Through these conferences, Dr. Guerra and his colleague, Dr. Lawler, hope to provide a model for colleges and universities seeking to initiate the study of virtue in a way that is both intellectually serious and engaging.
As the Conference Series’ website states: “This project defends the commonsensical but by no means self-evident belief that virtue is a naturally desirable feature of human life. At the same time, it recognizes that human beings in modern technological societies increasingly find it difficult to articulate and defend the irreplaceable role that virtue plays in human life. Working from the premise that humans are, by nature, stuck with virtue, we will attempt to identify the moral, intellectual, scientific, educational and civic framework in which an intellectually serious and humanly satisfying new science of virtue could reasonably hope to unfold and develop.”

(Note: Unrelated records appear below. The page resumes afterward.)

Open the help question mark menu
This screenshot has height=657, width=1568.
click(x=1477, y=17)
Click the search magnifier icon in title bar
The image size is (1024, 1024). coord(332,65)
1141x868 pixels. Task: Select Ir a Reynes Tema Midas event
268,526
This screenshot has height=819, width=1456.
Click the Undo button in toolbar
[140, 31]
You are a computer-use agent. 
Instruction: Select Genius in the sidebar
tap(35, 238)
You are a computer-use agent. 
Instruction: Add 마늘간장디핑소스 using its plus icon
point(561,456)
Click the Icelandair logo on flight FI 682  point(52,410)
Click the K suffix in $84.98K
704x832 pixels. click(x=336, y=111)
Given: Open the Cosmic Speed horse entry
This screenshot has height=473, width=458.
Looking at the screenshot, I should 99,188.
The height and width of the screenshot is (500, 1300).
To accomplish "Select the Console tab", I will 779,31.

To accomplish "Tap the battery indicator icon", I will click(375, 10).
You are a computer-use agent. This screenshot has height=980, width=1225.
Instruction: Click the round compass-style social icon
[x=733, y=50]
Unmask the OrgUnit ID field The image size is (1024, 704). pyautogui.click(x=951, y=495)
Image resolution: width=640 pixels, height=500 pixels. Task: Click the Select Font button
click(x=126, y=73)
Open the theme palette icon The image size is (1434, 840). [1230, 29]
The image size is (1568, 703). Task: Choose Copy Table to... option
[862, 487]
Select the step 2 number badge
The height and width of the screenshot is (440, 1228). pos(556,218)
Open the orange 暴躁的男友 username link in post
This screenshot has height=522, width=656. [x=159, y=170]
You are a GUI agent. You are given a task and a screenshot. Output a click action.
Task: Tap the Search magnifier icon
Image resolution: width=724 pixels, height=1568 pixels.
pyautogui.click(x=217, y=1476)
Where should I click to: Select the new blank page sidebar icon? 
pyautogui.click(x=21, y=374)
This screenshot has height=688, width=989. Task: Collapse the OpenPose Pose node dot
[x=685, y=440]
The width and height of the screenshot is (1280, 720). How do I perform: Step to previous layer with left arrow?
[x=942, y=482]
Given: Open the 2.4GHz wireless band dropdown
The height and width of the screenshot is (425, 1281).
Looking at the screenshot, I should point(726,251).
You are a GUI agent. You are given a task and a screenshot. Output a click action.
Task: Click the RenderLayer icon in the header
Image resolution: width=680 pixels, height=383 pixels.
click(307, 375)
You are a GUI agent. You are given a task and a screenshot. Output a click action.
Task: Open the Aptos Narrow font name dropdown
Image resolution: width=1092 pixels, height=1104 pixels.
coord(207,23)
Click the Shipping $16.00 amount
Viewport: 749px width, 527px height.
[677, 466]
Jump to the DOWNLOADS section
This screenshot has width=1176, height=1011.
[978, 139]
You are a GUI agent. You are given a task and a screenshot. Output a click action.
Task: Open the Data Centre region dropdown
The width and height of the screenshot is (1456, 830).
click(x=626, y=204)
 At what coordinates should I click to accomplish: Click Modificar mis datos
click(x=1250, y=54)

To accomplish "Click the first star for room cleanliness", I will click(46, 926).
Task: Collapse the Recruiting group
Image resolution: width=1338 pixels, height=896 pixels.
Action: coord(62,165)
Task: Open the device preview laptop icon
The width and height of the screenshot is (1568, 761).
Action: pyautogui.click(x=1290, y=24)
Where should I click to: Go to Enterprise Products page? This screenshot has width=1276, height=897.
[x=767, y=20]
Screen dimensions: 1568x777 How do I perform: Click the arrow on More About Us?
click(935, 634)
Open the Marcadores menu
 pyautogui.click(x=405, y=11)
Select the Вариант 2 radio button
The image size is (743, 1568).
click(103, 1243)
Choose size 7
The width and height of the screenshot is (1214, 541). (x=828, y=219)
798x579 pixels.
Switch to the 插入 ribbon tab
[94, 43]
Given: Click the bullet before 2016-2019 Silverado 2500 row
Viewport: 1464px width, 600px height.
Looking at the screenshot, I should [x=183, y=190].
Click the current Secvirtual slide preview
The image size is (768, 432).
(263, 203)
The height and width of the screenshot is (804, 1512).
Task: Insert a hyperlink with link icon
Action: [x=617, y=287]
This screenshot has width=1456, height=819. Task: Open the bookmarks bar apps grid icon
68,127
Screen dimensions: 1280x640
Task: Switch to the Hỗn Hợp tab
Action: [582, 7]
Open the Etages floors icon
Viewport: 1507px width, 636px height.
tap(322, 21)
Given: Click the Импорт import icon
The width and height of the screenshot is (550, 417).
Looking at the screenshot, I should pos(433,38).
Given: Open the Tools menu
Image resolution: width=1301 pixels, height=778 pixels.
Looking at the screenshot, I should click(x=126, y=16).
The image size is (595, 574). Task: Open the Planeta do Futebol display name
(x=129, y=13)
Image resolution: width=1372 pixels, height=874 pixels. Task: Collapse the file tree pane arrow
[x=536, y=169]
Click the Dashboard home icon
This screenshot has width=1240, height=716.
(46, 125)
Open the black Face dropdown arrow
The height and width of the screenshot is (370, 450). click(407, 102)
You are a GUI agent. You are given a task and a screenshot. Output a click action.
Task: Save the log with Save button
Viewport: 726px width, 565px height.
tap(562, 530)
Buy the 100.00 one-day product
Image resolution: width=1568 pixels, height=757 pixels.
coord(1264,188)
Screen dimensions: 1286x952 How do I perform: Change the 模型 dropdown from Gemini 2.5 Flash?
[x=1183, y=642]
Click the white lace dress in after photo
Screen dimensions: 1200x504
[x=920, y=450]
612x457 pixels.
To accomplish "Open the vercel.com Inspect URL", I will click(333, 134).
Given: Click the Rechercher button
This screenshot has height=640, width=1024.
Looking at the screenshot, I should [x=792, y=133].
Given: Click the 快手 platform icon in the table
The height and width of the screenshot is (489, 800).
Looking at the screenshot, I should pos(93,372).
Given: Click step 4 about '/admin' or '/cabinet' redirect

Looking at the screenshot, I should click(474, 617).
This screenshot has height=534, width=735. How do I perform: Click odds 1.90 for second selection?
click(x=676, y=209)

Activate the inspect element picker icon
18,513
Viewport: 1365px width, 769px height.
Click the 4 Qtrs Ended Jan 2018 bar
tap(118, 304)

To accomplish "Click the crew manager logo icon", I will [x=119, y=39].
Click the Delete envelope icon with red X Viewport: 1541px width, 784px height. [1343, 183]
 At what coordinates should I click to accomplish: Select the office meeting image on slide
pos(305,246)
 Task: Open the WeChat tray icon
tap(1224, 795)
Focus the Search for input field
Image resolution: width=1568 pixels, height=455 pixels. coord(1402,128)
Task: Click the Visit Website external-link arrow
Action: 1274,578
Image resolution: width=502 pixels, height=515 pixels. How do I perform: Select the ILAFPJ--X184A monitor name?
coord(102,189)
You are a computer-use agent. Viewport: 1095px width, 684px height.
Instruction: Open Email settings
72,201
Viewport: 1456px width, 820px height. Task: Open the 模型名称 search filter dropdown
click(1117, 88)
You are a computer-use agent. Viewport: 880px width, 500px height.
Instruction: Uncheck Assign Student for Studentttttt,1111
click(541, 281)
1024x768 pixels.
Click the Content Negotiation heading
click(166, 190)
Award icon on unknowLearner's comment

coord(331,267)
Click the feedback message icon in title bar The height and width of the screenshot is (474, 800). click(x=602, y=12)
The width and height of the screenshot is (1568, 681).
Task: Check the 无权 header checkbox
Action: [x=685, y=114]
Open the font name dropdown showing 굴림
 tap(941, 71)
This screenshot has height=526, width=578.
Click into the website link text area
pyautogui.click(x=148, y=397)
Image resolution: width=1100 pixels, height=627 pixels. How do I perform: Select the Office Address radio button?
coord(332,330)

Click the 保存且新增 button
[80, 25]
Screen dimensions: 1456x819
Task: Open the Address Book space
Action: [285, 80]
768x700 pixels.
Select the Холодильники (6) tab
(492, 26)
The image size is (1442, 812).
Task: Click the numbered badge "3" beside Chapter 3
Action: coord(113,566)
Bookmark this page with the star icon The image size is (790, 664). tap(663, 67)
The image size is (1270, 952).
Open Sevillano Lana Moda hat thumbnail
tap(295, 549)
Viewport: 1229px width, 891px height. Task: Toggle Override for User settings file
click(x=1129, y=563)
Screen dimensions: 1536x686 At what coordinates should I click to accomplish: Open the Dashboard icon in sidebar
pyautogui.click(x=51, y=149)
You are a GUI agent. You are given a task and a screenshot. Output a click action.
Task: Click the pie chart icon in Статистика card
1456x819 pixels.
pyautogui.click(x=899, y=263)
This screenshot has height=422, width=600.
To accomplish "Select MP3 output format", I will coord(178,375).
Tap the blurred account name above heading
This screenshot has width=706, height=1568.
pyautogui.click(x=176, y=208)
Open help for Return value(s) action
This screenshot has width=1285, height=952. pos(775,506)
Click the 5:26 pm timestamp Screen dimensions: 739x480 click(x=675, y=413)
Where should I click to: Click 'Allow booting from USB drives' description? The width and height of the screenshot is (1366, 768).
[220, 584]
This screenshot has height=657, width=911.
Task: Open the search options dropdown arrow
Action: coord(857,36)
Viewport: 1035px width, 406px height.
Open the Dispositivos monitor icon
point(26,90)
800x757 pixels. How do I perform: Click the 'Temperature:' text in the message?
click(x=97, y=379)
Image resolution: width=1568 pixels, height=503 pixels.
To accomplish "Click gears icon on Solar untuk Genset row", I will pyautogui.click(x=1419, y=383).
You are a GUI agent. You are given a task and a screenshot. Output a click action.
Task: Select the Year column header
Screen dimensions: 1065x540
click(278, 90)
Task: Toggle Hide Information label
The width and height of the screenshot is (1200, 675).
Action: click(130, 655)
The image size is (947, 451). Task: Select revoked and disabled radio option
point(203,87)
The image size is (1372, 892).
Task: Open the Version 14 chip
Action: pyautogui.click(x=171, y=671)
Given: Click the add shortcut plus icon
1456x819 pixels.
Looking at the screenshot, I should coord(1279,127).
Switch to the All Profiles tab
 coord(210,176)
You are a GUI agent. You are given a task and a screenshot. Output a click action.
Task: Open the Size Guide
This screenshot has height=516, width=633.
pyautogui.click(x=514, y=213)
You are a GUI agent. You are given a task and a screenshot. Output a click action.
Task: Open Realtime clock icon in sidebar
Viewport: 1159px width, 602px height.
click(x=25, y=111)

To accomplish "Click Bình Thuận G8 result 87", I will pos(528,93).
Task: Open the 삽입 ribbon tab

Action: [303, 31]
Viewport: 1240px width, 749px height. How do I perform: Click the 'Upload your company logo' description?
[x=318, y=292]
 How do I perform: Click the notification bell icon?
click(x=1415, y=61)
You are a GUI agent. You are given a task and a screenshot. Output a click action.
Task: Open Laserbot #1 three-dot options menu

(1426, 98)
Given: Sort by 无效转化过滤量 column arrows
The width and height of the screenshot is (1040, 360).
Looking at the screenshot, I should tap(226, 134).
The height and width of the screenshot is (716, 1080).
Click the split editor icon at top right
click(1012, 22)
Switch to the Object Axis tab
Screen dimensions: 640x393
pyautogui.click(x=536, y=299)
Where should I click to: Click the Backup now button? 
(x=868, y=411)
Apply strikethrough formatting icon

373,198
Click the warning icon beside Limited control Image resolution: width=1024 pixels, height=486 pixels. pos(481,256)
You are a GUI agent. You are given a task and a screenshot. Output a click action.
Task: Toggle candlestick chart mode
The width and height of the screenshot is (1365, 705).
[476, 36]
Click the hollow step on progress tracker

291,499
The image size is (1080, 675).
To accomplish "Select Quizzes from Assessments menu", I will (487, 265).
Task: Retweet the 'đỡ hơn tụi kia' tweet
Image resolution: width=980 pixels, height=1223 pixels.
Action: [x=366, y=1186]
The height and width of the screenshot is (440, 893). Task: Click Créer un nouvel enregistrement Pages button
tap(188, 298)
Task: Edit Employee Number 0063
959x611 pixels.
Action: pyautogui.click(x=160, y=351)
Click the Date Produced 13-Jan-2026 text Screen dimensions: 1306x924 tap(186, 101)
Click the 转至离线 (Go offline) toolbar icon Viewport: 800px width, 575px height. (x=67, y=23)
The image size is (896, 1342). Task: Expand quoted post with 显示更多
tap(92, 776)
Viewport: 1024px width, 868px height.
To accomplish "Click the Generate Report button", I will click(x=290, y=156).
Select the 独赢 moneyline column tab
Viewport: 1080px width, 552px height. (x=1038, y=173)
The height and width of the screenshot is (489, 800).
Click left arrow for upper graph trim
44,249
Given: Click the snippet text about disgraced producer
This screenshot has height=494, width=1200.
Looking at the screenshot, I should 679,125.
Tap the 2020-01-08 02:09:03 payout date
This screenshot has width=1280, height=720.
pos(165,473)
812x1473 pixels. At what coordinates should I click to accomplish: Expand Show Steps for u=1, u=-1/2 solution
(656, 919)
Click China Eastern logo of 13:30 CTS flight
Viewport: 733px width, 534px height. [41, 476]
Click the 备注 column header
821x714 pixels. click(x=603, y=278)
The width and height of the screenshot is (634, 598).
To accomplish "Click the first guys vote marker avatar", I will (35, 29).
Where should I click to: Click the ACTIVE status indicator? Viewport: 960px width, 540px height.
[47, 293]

Held on the Berry campus, the Conference Series provides a unique opportunity for students to interact with renowned scholars and experience for themselves discussions that could lead to the birth of a new course of academic study. The first conference in the series, held on November 18-19 of 2010 at Berry College in Rome, Georgia, featured nine speakers. Over 135 faculty and students, from six different colleges, attended that conference. The second conference, held on April 8-9, 2011, featured eight speakers. Over 115 faculty and students, from nine different colleges, were in attendance. The third and final conference will be held on November 17-18, 2011.
Dr. Guerra commented, “A morally, intellectually, and spiritually compelling science of virtue must be able to draw connections among human biology, human psychology, human freedom, and human happiness.
Developing and sustaining those connections is perhaps the central task of the science behind the claim that we are stuck with virtue. Such a science aims to connect what nature and God equip us with to our distinctive longings to know, and to be known, and to love, and be loved, by other human beings.”